PZ Myers makes a lot of sense. I wonder how related to the notion of "modernity" are these feelings you describe. In the last hundred or so years mortality in western societies has decreased significantly, and the display of death's artifacts as well. Whereas before, death and corpses were a much more familiar part of the scenery. I'm thinking about the the display of Cicero's head, the public punishments meted out by the medieval Christian church combined with constant wars of conquest, right up through the enlightenment and more or less culminating in the guillotine. Squeamishness about the corpse seems to be a modern thing.

Hi there, I love this blog.

science is just more important than art, isn't it? Why wouldn't we say that? We say it with our dollars, don't we? And in our textbooks, where the results of science are taught, and only the names of artists and their works, in chronological order.

Squeamishness about the corpse seems to be a modern thing.

Except people were punished for studying corpses scientifically, if I recall, until quite recently, relatively speaking. Frankenstein had to get his materials from the cemetary. If you can call that squeamishness, of course, which you can't, really.

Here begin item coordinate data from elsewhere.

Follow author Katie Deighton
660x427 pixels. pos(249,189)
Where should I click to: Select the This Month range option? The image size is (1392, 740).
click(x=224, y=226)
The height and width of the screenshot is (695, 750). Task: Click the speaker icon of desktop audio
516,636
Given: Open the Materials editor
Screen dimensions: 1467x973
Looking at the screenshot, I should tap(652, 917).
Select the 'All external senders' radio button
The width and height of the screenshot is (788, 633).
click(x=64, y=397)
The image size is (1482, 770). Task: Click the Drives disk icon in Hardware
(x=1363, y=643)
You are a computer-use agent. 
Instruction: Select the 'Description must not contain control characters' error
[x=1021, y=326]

But I don't think the arts are slighted because the artists & their works "in chronological order" are studied. It's just the nature of the thing - how the arts operate vs. how sciences operate. If we spent our time in science classes learning, say, Cartesian physics, then it would not really be science, would it?

& while I haven't done any studies on this issue, I reckon that money invested in & paid towards the arts - not necessarily "fine arts", but books, pop & movies - is more than a match for government funding for scientific R&D. Probably more.